■ **DATA SUPPLIED**:
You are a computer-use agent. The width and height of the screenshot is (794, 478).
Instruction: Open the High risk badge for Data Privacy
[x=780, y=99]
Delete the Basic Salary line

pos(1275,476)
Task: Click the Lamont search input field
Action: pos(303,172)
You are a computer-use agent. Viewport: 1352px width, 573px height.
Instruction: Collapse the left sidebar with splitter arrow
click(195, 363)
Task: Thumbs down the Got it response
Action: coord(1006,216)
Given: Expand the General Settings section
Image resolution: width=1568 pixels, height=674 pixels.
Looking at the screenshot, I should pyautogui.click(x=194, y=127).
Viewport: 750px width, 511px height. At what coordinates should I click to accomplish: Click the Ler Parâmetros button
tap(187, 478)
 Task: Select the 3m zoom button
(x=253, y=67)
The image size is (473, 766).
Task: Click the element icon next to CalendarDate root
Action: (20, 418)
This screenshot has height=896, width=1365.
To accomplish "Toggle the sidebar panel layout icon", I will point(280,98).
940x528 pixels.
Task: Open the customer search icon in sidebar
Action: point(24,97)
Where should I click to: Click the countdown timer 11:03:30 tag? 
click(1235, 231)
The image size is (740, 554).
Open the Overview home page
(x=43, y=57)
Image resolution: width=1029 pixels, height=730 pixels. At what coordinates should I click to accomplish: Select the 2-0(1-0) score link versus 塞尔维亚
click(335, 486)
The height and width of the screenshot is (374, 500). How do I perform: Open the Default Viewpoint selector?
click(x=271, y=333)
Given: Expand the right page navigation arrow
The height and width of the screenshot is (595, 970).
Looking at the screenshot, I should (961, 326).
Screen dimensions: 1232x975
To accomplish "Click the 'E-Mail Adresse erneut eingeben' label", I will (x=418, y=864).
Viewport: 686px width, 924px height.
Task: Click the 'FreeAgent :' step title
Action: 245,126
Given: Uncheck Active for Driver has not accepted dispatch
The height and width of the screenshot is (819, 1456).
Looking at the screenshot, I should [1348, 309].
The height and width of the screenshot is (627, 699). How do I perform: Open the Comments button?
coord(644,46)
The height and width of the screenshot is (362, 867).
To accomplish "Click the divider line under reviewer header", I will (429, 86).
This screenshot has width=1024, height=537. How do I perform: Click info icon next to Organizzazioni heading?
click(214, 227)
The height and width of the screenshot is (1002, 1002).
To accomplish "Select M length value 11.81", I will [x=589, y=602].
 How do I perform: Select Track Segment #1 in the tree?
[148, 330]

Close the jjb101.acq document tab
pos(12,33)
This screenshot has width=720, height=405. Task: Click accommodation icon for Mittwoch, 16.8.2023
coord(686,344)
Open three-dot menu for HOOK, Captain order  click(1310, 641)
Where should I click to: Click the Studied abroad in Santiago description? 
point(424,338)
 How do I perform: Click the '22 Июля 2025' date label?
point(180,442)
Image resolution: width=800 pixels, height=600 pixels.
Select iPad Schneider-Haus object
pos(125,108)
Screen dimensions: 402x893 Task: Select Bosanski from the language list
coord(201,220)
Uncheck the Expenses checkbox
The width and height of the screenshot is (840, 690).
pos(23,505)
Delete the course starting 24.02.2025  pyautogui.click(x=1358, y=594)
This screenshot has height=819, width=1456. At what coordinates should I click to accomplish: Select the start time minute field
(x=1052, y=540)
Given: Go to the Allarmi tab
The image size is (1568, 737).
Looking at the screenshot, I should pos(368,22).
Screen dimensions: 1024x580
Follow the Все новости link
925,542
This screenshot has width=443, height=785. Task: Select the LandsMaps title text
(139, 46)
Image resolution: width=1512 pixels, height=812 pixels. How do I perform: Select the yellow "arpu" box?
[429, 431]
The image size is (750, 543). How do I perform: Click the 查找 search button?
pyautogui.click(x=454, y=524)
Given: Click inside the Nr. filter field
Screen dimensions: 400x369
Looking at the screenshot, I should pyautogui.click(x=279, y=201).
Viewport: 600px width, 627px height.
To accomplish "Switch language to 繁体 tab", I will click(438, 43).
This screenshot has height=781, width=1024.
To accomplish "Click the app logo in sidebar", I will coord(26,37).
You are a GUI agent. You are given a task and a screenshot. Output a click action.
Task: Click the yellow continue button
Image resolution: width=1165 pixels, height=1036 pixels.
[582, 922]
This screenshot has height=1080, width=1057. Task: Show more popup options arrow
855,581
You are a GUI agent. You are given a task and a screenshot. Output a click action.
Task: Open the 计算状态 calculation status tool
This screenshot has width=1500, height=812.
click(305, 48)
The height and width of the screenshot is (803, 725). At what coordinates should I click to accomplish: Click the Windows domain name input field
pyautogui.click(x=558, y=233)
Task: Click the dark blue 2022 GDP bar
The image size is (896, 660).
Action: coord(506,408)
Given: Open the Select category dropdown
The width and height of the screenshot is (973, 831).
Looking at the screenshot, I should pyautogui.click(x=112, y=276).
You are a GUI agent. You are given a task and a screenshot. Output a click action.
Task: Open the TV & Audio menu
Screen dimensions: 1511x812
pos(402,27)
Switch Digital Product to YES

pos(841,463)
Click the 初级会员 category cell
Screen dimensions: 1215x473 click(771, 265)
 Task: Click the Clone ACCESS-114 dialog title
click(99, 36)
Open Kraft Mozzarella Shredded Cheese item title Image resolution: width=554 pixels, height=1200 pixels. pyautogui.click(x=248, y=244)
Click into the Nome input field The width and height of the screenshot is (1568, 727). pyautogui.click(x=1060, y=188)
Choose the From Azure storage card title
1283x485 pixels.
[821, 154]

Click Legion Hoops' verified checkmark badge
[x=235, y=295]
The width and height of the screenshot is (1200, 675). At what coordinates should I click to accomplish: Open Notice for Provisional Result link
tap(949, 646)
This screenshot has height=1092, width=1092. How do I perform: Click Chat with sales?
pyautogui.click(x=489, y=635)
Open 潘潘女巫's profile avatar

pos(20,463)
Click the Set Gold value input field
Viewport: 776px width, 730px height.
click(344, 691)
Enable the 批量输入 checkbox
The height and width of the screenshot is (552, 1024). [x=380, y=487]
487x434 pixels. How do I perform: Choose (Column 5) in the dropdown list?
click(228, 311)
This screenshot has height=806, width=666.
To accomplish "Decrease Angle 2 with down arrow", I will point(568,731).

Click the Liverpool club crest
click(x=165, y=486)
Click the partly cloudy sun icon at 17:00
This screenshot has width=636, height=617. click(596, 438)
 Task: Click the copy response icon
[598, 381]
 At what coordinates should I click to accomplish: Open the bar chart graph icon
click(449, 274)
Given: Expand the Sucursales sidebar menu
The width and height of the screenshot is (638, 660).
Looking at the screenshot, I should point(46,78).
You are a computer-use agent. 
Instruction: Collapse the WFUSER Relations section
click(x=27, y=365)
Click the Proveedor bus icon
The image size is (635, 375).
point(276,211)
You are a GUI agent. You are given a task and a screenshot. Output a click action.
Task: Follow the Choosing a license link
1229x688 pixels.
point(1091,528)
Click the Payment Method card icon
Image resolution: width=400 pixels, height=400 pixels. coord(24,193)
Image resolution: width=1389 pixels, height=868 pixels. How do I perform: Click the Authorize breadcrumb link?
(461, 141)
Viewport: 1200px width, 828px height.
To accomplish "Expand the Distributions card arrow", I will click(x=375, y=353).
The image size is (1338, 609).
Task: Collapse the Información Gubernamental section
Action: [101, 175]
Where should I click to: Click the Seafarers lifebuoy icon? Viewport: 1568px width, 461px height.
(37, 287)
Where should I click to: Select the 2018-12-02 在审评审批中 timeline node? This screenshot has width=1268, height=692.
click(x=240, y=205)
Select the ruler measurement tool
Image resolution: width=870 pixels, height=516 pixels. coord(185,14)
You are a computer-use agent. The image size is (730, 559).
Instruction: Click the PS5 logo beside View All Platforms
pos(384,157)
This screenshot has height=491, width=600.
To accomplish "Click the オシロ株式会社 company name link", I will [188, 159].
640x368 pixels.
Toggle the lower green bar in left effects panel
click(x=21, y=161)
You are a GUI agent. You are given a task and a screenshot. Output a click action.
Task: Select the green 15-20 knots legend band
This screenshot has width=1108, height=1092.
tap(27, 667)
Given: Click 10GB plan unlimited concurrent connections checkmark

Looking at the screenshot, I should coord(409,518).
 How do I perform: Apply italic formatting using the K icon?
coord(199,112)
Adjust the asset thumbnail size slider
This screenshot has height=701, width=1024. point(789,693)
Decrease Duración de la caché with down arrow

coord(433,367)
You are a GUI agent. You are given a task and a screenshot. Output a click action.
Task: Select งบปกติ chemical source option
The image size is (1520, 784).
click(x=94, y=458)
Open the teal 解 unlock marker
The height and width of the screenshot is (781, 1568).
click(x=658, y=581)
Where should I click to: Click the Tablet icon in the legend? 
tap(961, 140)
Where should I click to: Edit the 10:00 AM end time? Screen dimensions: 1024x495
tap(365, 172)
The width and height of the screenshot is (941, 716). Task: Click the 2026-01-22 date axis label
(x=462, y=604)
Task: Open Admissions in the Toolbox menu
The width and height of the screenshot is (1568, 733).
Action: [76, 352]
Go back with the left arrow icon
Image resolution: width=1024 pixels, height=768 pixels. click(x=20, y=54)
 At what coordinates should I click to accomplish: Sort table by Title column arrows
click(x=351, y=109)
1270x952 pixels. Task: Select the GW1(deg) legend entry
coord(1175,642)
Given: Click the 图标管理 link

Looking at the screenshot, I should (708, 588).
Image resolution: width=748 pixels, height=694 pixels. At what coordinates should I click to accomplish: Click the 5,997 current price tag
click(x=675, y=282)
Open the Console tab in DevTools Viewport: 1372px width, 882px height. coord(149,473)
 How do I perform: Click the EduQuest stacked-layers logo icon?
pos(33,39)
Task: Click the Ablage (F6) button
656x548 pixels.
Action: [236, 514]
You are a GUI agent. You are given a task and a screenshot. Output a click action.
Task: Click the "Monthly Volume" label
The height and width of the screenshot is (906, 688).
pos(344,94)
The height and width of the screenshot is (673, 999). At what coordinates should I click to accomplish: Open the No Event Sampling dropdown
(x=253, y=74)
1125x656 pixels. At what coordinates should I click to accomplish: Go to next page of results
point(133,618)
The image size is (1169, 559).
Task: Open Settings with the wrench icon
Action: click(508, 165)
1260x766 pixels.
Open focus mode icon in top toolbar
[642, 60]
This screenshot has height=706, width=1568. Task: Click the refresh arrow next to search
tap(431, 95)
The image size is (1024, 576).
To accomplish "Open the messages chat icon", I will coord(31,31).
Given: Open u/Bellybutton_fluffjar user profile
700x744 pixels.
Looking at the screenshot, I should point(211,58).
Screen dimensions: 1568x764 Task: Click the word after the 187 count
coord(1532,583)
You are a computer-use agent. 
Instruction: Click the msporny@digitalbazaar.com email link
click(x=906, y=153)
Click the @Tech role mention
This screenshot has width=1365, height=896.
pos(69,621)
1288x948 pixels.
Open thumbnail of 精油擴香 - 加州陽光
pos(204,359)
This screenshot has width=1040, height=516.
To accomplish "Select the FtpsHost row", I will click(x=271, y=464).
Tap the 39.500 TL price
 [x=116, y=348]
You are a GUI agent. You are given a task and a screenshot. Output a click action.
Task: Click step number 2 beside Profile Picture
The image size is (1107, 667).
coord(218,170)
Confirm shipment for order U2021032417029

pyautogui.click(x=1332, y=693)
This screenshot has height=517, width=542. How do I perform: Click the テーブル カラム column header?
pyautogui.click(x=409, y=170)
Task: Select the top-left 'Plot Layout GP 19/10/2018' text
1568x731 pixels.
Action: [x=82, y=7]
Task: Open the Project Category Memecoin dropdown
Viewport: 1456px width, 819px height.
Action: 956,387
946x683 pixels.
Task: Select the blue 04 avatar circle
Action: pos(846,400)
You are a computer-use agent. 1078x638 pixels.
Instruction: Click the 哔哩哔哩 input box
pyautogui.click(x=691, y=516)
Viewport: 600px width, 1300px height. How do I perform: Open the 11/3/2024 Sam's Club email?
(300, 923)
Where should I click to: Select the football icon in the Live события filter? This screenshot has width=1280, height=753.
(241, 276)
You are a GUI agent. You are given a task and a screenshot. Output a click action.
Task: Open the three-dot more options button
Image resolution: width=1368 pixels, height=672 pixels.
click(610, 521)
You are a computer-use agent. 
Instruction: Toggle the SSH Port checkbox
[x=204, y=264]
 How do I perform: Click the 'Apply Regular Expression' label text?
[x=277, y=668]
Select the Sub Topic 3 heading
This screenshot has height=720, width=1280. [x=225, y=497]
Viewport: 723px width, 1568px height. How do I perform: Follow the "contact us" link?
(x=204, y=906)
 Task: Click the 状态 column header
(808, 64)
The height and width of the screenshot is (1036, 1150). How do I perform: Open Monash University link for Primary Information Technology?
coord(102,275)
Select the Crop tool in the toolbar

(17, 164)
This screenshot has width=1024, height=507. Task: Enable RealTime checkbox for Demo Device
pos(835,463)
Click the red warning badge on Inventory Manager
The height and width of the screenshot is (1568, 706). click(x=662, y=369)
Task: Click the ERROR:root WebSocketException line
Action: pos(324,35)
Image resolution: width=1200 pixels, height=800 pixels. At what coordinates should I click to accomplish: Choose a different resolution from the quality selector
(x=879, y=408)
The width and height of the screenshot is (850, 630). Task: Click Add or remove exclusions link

■ **TASK ITEM**: Please restate only the opening stretch of the records above: every line from the first through the one containing "This screenshot has height=896, width=1365.", exactly as written.

■ **ANSWER SECTION**:
You are a computer-use agent. The width and height of the screenshot is (794, 478).
Instruction: Open the High risk badge for Data Privacy
[x=780, y=99]
Delete the Basic Salary line

pos(1275,476)
Task: Click the Lamont search input field
Action: pos(303,172)
You are a computer-use agent. Viewport: 1352px width, 573px height.
Instruction: Collapse the left sidebar with splitter arrow
click(195, 363)
Task: Thumbs down the Got it response
Action: coord(1006,216)
Given: Expand the General Settings section
Image resolution: width=1568 pixels, height=674 pixels.
Looking at the screenshot, I should pyautogui.click(x=194, y=127).
Viewport: 750px width, 511px height. At what coordinates should I click to accomplish: Click the Ler Parâmetros button
tap(187, 478)
 Task: Select the 3m zoom button
(x=253, y=67)
The image size is (473, 766).
Task: Click the element icon next to CalendarDate root
Action: (20, 418)
This screenshot has height=896, width=1365.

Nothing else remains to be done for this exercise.